■ **DATASET ENTRIES**

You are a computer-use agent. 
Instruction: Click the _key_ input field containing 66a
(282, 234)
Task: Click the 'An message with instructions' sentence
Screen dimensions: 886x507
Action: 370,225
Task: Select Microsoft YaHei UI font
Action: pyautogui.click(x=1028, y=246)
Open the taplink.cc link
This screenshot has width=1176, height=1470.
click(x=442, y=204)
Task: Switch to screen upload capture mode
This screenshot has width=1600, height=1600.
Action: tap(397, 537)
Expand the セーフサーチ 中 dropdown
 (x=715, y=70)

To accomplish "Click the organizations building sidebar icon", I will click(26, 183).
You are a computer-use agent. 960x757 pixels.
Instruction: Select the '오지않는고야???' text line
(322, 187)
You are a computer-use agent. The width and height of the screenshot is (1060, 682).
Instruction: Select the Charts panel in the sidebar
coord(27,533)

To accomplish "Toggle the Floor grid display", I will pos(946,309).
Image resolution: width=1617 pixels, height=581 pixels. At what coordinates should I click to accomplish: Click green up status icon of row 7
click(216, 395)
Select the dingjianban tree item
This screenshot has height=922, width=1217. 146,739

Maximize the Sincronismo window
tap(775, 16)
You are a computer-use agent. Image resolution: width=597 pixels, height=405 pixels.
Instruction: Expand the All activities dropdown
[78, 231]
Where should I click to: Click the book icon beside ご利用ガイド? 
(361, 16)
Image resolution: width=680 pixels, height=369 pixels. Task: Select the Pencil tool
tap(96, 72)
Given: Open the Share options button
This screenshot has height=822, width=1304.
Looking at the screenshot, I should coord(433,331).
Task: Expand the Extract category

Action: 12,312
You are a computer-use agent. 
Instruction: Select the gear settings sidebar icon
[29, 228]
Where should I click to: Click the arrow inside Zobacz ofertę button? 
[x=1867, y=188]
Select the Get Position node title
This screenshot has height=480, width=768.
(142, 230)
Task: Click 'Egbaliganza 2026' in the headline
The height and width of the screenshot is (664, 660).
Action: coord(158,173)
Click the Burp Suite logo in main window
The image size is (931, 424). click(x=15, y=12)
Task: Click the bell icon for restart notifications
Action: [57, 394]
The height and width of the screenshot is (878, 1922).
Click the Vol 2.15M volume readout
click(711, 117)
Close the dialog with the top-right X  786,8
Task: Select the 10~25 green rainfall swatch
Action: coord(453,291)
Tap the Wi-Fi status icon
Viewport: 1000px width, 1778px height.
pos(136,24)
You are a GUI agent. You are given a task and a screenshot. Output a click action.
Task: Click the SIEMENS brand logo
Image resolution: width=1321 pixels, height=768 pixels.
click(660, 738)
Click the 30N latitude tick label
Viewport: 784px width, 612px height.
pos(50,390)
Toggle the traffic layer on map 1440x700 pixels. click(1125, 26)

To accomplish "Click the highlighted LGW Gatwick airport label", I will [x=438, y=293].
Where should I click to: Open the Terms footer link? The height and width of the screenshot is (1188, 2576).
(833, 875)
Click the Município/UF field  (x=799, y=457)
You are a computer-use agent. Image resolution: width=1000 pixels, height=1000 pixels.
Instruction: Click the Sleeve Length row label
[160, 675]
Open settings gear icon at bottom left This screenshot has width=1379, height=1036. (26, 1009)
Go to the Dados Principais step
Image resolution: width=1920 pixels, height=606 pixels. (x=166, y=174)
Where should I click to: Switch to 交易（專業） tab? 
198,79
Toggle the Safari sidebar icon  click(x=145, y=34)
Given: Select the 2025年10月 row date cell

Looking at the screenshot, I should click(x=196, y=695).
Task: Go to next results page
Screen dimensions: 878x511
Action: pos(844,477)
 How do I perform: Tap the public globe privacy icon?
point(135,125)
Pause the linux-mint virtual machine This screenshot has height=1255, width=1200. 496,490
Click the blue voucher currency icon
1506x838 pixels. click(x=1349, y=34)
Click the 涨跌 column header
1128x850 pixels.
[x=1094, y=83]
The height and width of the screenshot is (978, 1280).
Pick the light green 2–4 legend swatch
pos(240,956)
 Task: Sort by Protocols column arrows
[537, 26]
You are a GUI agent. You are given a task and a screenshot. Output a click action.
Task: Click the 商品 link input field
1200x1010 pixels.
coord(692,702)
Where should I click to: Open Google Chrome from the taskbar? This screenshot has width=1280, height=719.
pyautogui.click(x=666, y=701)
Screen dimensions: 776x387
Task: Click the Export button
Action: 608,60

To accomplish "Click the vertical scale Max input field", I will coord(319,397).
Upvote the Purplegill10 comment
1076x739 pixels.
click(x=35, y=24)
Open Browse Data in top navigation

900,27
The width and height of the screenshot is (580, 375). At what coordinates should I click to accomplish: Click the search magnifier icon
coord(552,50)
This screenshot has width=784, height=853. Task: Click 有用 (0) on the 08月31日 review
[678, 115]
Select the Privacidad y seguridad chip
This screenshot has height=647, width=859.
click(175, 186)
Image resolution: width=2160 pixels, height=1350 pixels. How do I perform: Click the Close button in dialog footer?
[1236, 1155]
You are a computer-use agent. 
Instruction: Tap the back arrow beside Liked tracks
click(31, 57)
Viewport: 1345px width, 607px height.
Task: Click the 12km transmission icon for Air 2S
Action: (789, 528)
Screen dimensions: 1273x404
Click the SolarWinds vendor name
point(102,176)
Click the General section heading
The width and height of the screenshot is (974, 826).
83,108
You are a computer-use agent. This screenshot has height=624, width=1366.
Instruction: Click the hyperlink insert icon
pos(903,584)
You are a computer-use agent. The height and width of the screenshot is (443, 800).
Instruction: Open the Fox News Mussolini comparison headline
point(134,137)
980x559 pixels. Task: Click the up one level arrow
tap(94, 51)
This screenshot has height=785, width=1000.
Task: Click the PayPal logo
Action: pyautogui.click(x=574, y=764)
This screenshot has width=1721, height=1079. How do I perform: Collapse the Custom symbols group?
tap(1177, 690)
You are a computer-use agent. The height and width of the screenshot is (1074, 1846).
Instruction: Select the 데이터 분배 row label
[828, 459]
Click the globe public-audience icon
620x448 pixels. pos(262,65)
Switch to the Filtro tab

■ **WHAT IS NEEDED**
Search the listing above for the string "Toggle" and return each line it appears on.

■ **OUTPUT FOR THIS TASK**
To accomplish "Toggle the Floor grid display", I will pos(946,309).
Toggle the traffic layer on map 1440x700 pixels. click(1125, 26)
Toggle the Safari sidebar icon  click(x=145, y=34)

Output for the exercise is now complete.